### Instructions to follow:
State how many lines in the records below contain the word "image", giving only the number.

(Dataset entries)
● ● ● ● ●

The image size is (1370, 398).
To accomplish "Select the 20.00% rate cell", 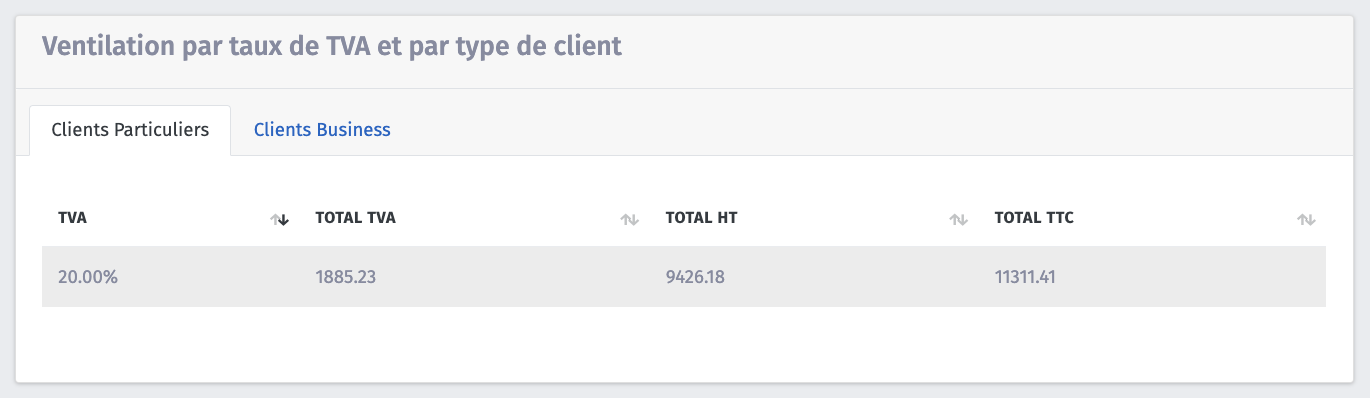I will 88,277.
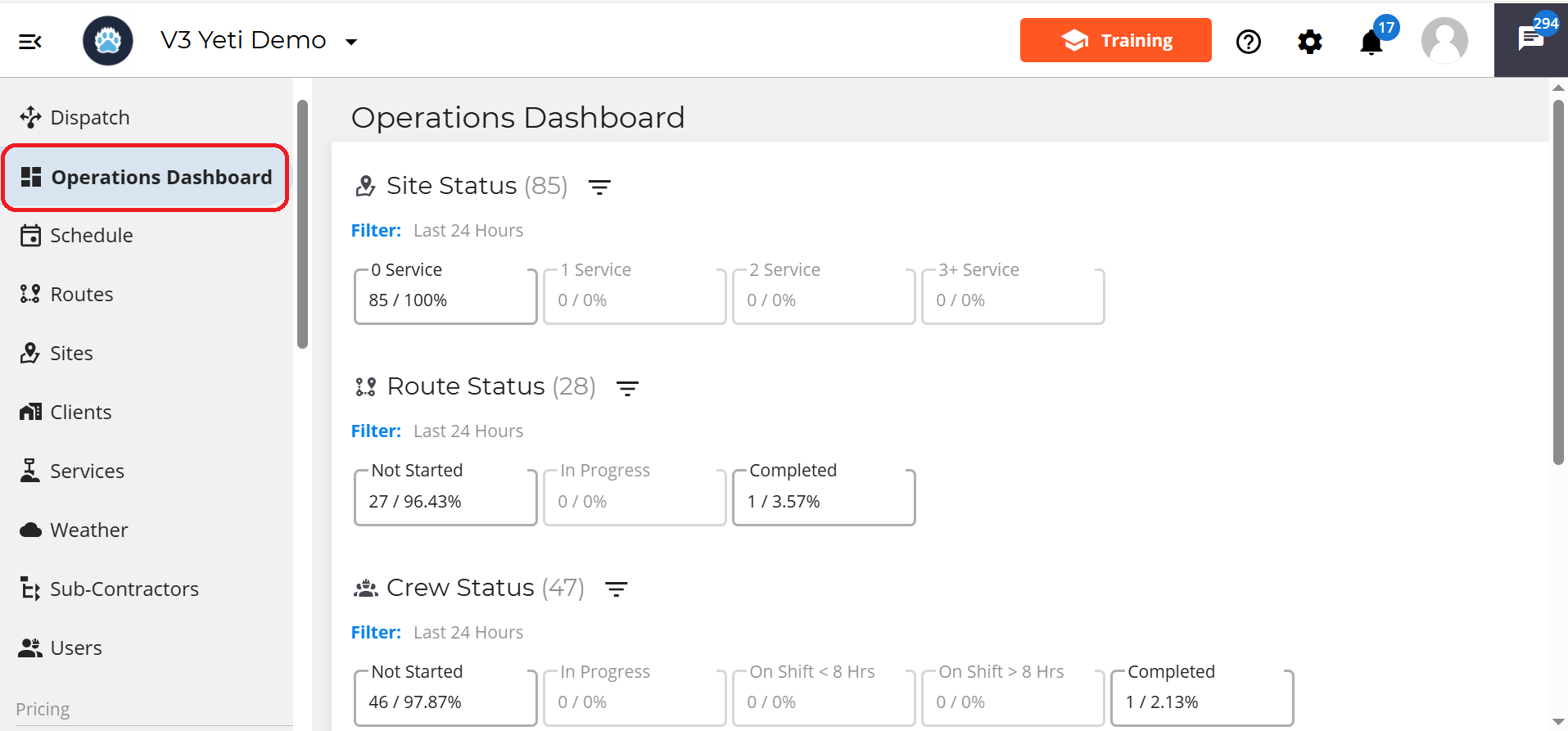Screen dimensions: 1568x731
Task: Open the Weather page via cloud icon
Action: (x=30, y=530)
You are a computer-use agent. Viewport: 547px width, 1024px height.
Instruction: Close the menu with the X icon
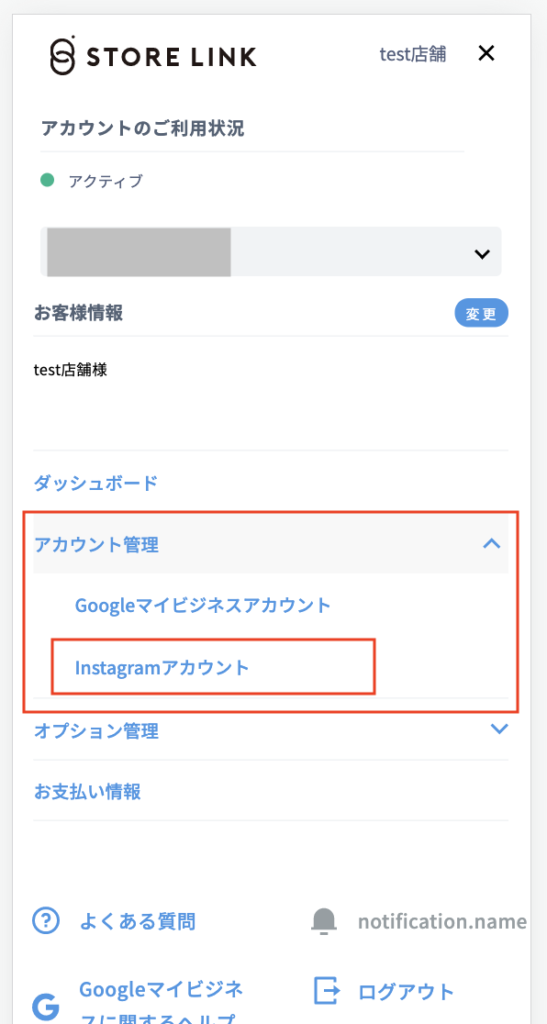pos(486,54)
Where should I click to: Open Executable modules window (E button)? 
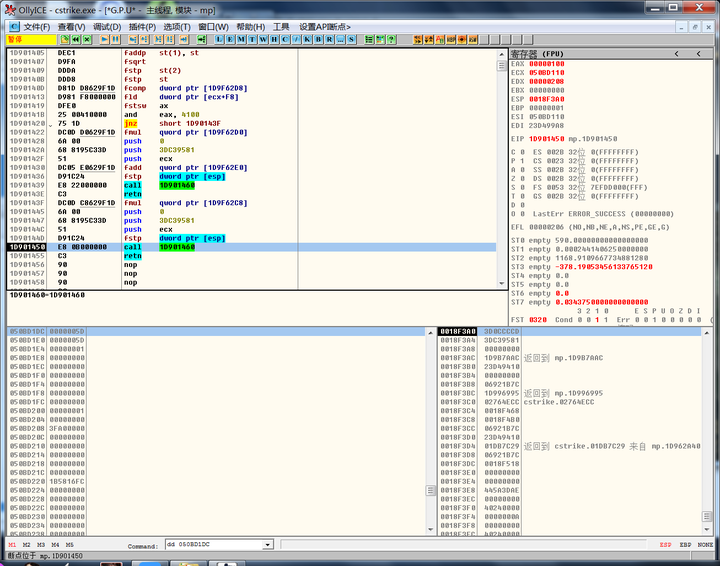tap(231, 39)
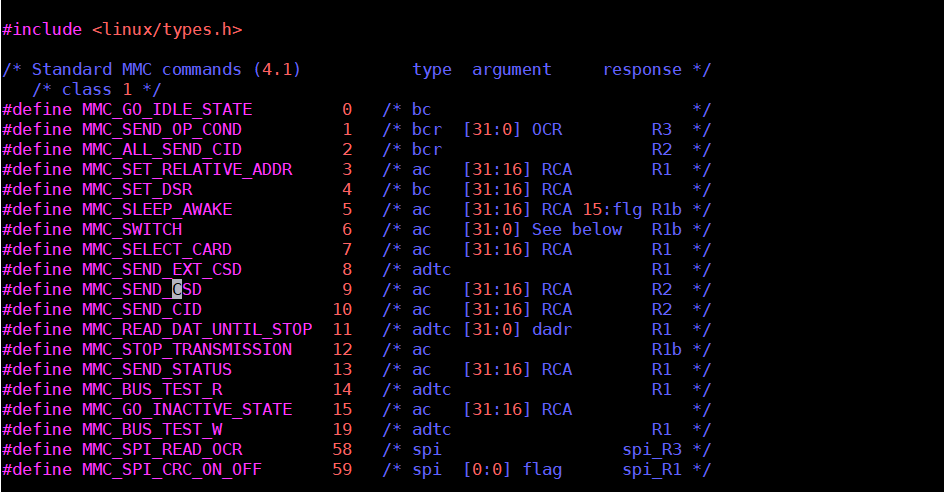Click the MMC_SWITCH macro name
944x492 pixels.
[x=131, y=229]
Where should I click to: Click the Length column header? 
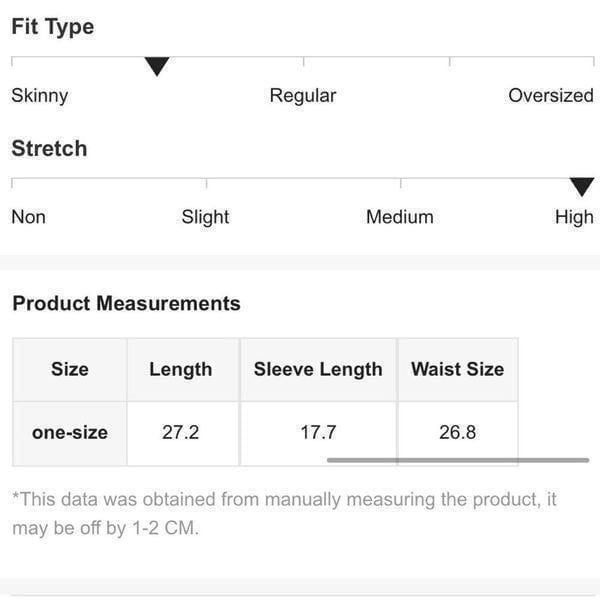point(181,370)
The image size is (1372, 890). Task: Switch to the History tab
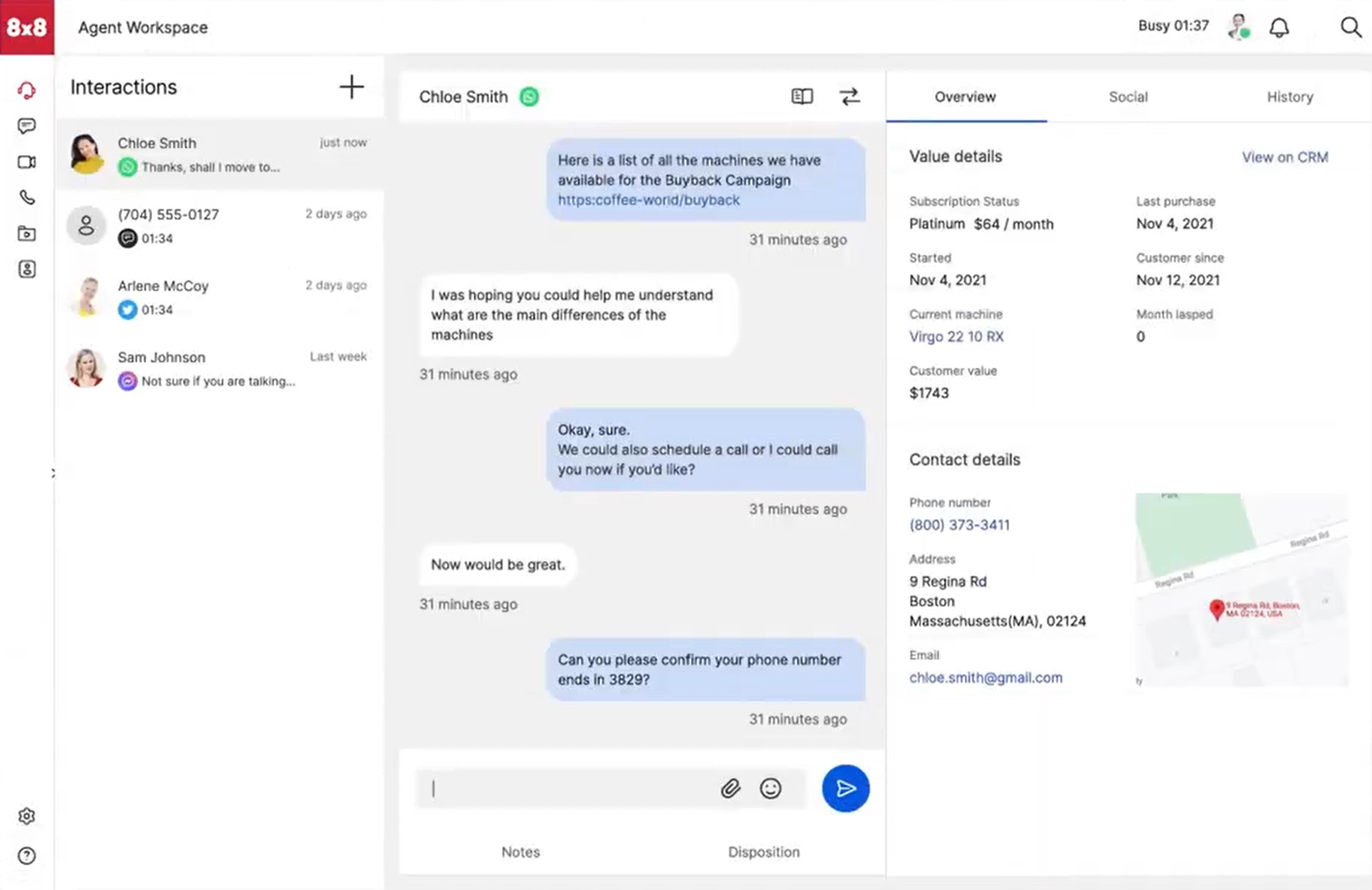1290,97
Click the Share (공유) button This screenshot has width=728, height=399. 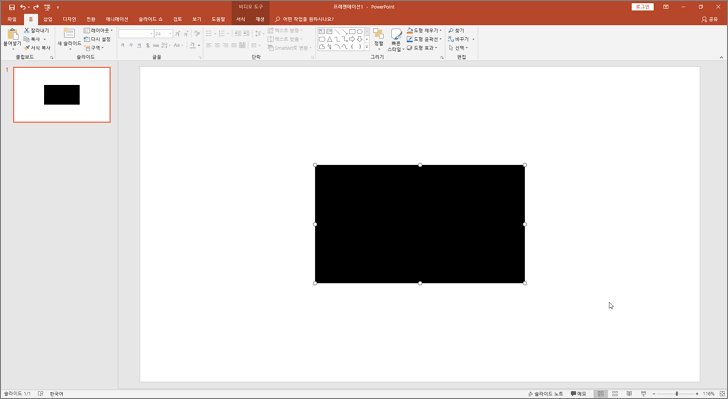709,20
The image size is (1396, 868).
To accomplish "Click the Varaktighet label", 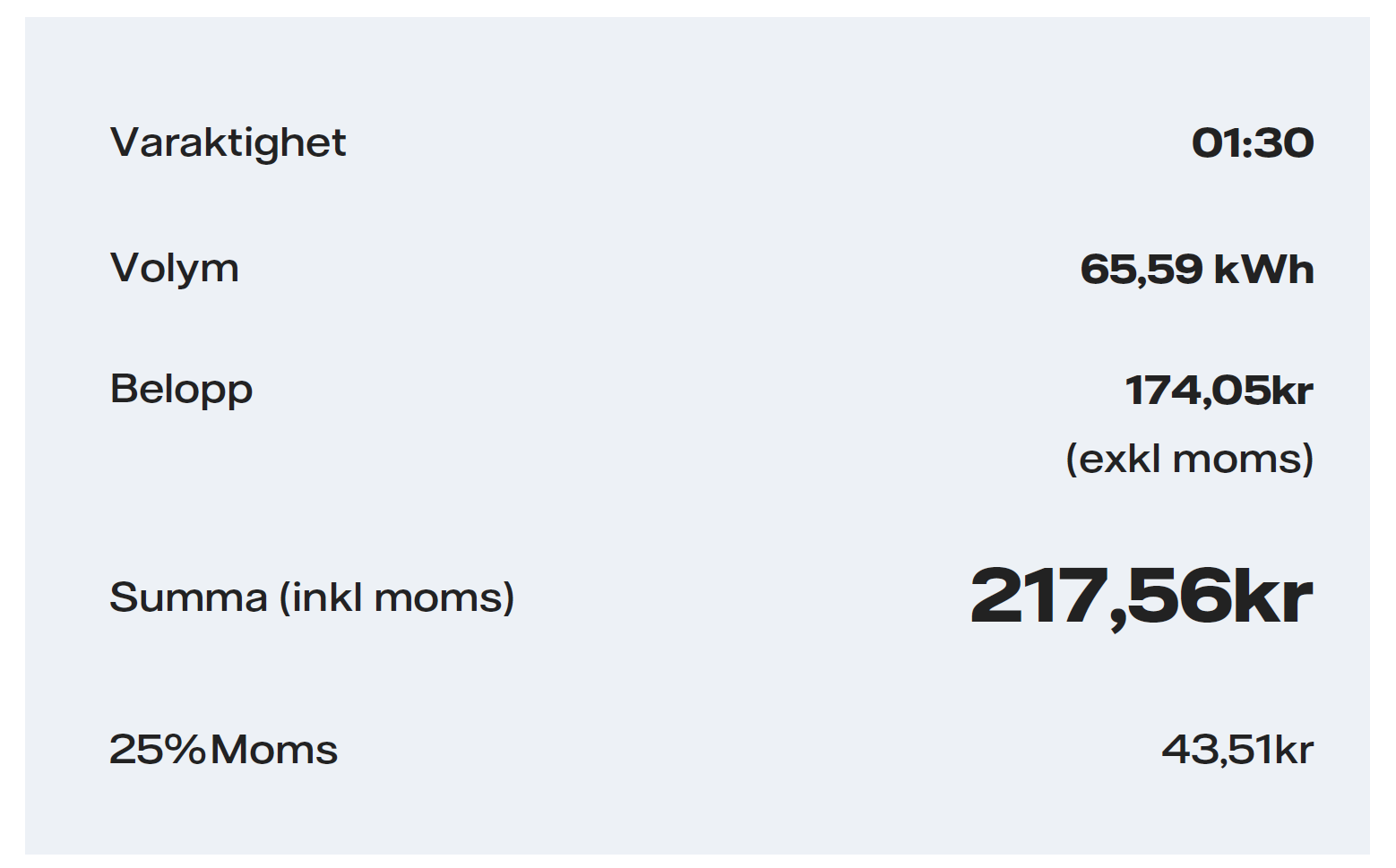I will click(x=228, y=143).
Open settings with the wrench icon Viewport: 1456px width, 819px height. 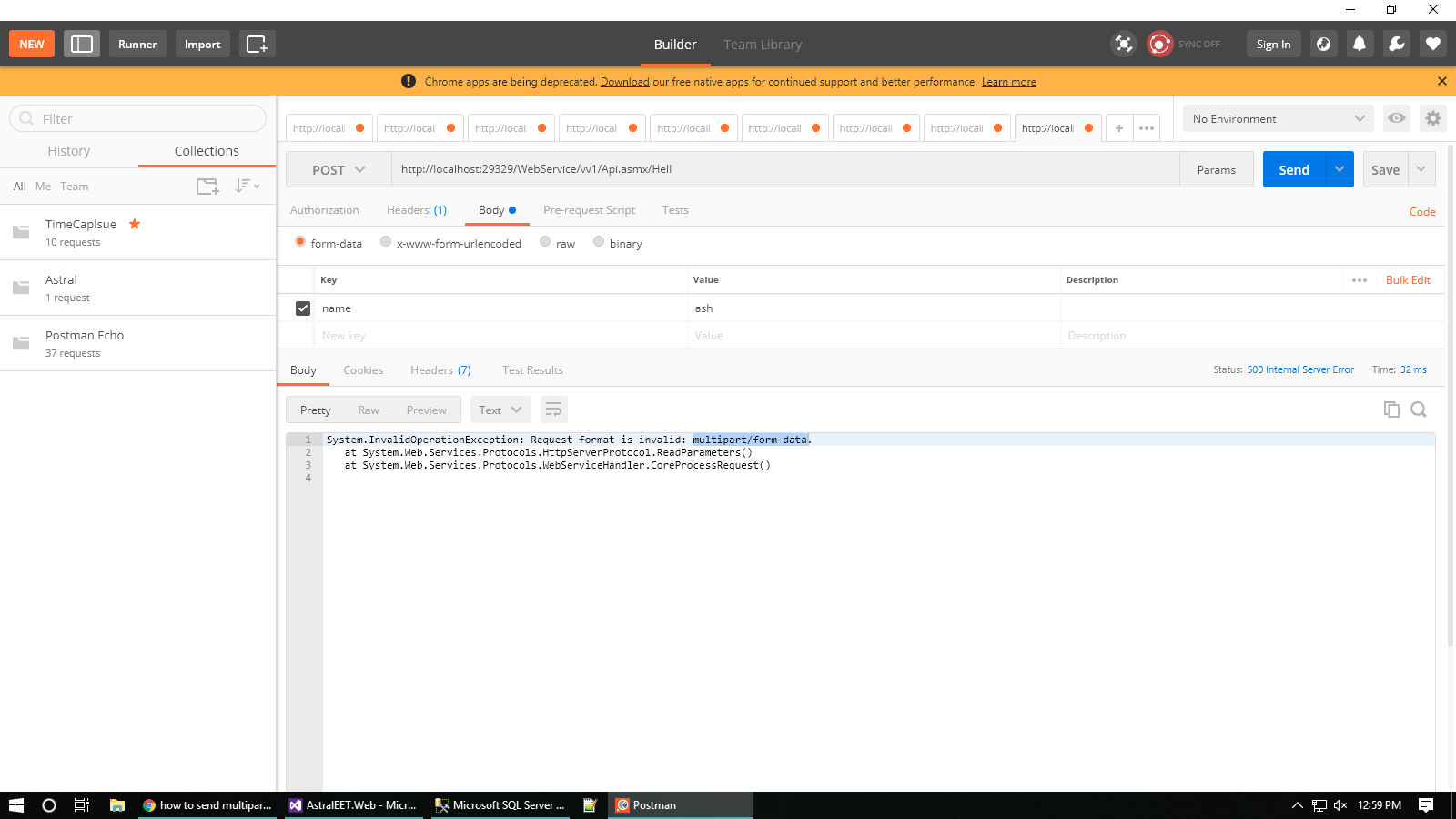(x=1396, y=43)
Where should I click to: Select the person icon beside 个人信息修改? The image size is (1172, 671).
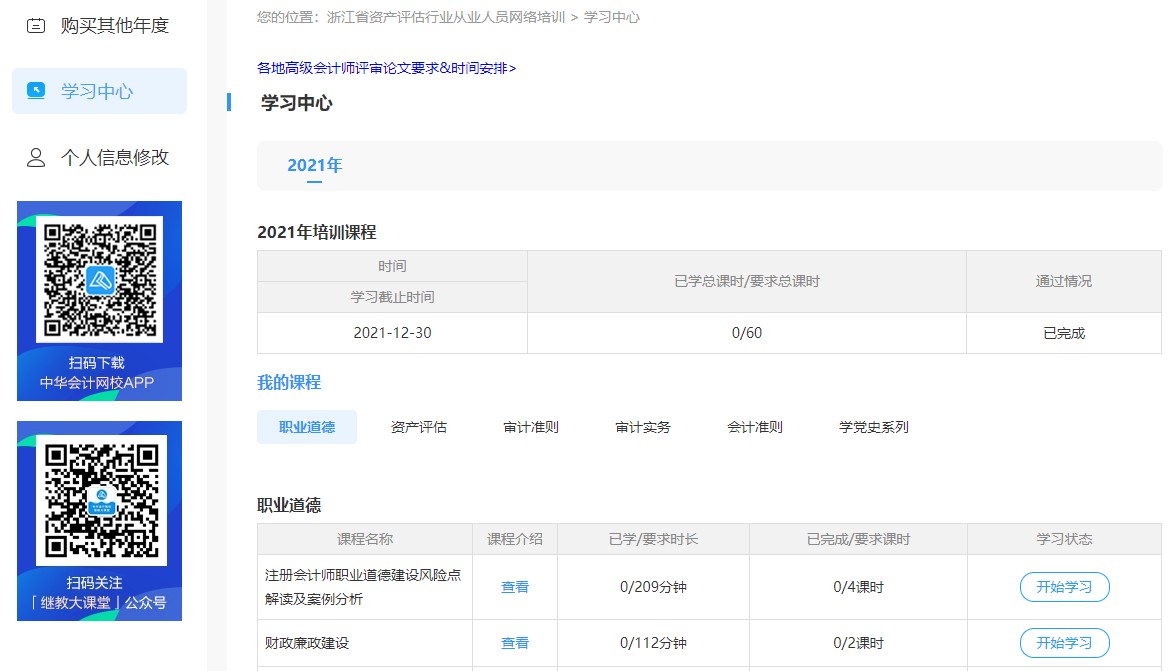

● ● ● ● ●

### Result of the task:
4